CannTrust shares dive on report that CEO, chair knew of unlicensed pot growing

VAUGHAN, Ont. — CannTrust Holdings Corp. shares took a nearly 22 per cent dive on Wednesday after a media report alleged that the cannabis company’s chief executive and chairman of the board were aware of pot cultivation in rooms without government approval months before Health Canada discovered the illicit activity.

Shares of the Vaughan, Ont.-based licensed producer closed at $2.68 on the Toronto Stock Exchange, down 21.8 per cent from Tuesday’s close of $3.43. That’s sharply down from its $6.46 share price on July 5, before CannTrust disclosed the regulator’s findings at its Ontario greenhouse.

The steep price drop comes after a report published in the Globe and Mail late Tuesday cited internal emails that suggest CannTrust chairman Eric Paul and its chief executive Peter Aceto were informed in November that the firm was growing pot in unlicensed rooms at a facility in Pelham, Ont.

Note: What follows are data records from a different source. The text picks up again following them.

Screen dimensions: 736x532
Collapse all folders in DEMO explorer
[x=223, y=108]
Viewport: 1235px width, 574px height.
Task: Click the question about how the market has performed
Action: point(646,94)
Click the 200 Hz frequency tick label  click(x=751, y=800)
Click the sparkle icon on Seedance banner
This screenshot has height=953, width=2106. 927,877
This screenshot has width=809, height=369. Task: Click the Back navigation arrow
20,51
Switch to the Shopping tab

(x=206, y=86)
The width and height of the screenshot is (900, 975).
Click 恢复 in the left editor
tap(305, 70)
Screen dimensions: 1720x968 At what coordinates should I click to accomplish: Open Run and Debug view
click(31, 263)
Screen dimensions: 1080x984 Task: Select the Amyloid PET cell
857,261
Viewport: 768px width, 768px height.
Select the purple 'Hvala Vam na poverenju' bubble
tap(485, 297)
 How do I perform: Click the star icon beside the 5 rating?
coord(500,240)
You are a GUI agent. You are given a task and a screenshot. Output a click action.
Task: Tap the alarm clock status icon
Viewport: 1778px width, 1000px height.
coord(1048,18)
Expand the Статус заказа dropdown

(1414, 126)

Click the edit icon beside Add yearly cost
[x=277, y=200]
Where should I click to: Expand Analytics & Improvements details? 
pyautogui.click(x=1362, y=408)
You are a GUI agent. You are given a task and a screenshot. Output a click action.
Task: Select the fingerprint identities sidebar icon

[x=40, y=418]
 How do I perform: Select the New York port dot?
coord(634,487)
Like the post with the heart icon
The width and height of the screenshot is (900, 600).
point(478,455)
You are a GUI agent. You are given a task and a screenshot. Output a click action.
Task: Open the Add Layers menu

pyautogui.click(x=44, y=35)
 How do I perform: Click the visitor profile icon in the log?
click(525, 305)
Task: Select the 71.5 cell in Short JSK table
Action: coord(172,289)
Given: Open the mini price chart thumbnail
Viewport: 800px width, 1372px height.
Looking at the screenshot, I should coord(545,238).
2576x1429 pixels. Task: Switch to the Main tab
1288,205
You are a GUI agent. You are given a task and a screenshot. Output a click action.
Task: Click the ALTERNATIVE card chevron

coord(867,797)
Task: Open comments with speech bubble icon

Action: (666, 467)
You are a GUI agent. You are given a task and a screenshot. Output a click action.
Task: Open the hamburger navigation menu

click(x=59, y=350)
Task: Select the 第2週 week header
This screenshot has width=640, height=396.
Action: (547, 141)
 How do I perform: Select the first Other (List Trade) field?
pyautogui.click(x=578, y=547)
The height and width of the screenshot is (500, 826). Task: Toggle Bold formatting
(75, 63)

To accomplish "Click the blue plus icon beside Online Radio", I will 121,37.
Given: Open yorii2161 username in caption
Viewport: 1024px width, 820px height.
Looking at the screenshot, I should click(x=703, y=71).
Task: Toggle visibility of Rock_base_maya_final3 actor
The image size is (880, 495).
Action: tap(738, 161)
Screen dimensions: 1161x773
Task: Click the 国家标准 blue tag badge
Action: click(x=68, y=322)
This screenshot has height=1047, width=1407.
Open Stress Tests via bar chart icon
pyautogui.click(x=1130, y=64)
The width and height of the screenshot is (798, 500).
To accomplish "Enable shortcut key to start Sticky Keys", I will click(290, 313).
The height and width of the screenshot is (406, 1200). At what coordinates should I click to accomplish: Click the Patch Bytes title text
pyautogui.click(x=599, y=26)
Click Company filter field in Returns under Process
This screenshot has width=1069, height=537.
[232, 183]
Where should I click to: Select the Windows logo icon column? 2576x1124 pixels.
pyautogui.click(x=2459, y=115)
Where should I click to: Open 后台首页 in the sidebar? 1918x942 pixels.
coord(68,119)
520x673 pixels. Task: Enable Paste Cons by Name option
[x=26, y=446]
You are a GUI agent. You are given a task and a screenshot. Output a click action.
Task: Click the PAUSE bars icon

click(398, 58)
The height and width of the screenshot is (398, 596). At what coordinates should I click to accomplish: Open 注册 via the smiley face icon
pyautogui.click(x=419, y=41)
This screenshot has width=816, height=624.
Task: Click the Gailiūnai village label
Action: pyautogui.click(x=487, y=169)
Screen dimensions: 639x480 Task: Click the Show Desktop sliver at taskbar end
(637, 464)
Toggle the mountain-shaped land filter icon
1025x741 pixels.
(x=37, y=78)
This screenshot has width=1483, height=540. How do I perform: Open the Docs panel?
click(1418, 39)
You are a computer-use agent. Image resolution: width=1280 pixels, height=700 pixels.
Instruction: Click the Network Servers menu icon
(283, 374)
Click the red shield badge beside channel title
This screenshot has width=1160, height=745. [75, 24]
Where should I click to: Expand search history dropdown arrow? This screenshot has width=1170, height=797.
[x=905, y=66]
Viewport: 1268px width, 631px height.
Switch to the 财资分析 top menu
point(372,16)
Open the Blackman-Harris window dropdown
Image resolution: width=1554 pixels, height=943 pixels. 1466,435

CannTrust is currently under investigation by Health Canada, which says it discovered during an unannounced inspection in June that the pot firm was growing cannabis in several rooms before it got the appropriate licences to do so.

The pot company disclosed Health Canada’s findings on July 8, and nearly 13,000 kilograms of cannabis products linked to the five unlicensed rooms have been put on hold by both the regulator and voluntarily by CannTrust as samples undergo testing at government laboratories.

CannTrust voluntarily halted all shipments and sales of its products as Health Canada conducts its investigation and an independent special committee of its board of directors examines what transpired.

Robert Marcovitch, the special committee’s chair, said it is in the “final stages of a thorough investigation of these matters as part of our due diligence requirements.

“We expect to conclude this investigation within days and will take all appropriate actions immediately thereafter,” he said in an emailed statement.

Ryan Tomkins, an analyst with Jefferies, said following a week of negative news since CannTrust’s disclosure of Health Canada’s non-compliance report, it is increasingly likely that regulators will levy a fine — which can be up to $1 million under the law.

“We see strong likelihood of a fine by Health Canada for a breach of the Cannabis Act, over fifteen class actions now filed with many more investigating which could increase that number, (and) the possibility of jail time for those involved (as per Cannabis Act),” he said in a note to clients.

Other potential ramifications include possible delisting from the New York Stock Exchange and action from U.S. securities regulators, Tomkins added.

“In CannTrust’s case, where it is now becoming apparent that management were aware of non-compliance and chose not to correct it, we see wholesale executive changes necessary at the very least if (Health Canada) are to uphold their license following suspension,” he said.